__WORK INSTRUCTION__. Would you write out every entry exactly, but without the pictures?

[MATERIAL SUPPLIED]

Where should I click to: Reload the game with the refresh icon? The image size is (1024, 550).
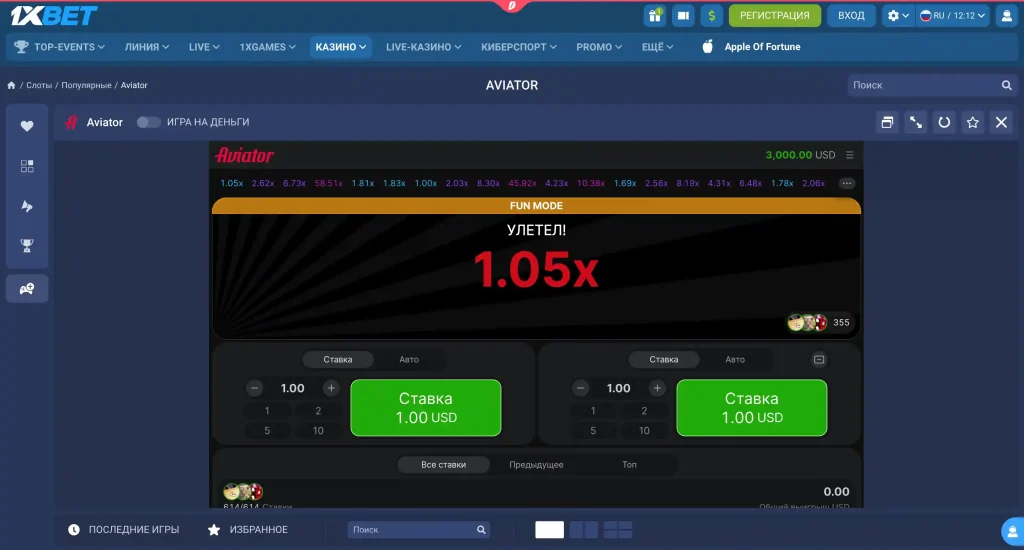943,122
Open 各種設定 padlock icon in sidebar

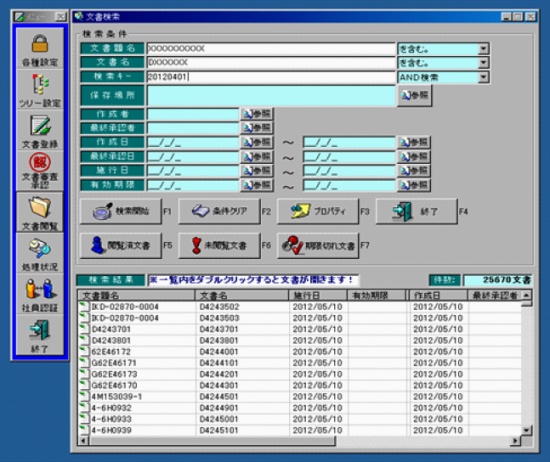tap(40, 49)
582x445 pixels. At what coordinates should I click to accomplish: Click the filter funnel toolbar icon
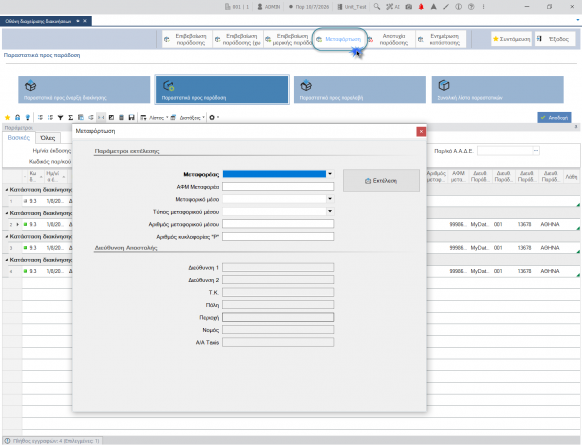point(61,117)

[/MATERIAL SUPPLIED]

__RESPONSE AREA__.
Where should I click to: Reload the game with the refresh icon? The image size is (1024, 550).
943,122
Open 各種設定 padlock icon in sidebar

tap(40, 49)
582x445 pixels. At what coordinates should I click to accomplish: Click the filter funnel toolbar icon
point(61,117)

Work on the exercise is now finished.